Mind Matter
It has often been claimed that the material world plays a subordinate role and must take a back seat — behind mind and spirit, or even behind the supernatural world.

However, this move carries dangers since it threatens to steer the gaze inwards a little too much. Thus, Goethe rightly remarked that "Know thyself" is often no good advice: rather, he argued, we urgently need to look into the mirror that other people hold up to us. The trick here is to distinguish between those individuals who are well-disposed toward us and who themselves are far along in their development, and those who are pursuing their own destructive agenda and threaten to draw us into their downward spiral.

No, withdrawing into our own minds is not a solution and quickly leads to irrationality and subjectivism.

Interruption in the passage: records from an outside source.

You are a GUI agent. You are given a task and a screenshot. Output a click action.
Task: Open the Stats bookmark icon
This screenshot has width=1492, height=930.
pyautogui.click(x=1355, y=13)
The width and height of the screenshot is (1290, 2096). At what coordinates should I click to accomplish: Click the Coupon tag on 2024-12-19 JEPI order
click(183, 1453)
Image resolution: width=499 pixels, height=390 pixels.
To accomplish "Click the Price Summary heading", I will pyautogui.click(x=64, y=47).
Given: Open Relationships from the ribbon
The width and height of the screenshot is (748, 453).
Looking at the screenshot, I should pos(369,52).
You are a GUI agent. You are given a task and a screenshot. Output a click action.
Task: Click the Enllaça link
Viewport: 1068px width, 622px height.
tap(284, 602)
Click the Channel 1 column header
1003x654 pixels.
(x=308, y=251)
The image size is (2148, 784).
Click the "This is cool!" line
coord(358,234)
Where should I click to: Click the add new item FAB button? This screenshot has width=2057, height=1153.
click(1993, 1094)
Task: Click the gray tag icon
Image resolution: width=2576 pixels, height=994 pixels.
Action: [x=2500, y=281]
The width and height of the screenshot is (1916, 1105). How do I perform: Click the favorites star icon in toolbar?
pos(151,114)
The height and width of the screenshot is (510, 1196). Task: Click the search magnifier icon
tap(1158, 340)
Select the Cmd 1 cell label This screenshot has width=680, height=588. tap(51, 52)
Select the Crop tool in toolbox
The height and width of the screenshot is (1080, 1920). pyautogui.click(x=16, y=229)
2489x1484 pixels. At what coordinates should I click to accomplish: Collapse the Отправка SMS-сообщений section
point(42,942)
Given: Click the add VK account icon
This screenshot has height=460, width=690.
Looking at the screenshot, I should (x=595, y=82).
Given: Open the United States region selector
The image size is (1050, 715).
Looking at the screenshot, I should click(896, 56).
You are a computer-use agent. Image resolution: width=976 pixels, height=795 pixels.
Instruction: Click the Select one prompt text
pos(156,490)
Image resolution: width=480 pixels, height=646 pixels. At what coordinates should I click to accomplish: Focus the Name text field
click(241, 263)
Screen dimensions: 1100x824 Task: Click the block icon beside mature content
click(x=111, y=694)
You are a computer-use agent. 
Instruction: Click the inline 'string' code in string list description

The mystic at least has the advantage here of acknowledging a divine or spiritual world and thereby presupposing an external truth to which he has access through introspection. Indeed, if this access is genuine, contact with the higher world prevents the arbitrariness of pure subjectivism. However, there is a risk of self-deception: then the mystical access to the higher world becomes a merely theoretical argument for rejecting the inconvenient truth as it is reflected to us from the outside.

A better path is to recognize the material world as vital and to take it seriously. At the same time, however, we must see it in light of the Higher that appears to us in it and through it. The key to the mystical thus lies in the experience given to us by the material world. What points beyond it is our gaze, the reading of our experiences, our vision behind the appearances through the appearances. It follows inevitably that an exact understanding of the material world is also and especially necessary: it is here that science, common sense, and the mystical converge.

However, this vision, this view of the material that transcends the material, does not depend only on the intellect, but is located, so to speak, at the intersection of thought, subtle emotions, and the body. To use a crude but helpful image: our entire body is like an antenna that is receptive to higher impressions. These higher impressions can inform our emotions and thinking in a sensitive way — adding an extra layer to our perception of the material world, a layer that points beyond the material.

In this image, we participate comprehensively in the processes of the living cosmos — from our particular perspective and position. It is therefore necessary to improve our ability to perceive the higher via our material existence. It follows: working on the emotional fabric, on the body, and on knowledge and understanding, all are important to strengthen the transcending view. In this way, we also avoid desecrating the material world by devaluing its meaning in favor of an exclusively symbolic interpretation, of which Nietzsche so forcefully warned.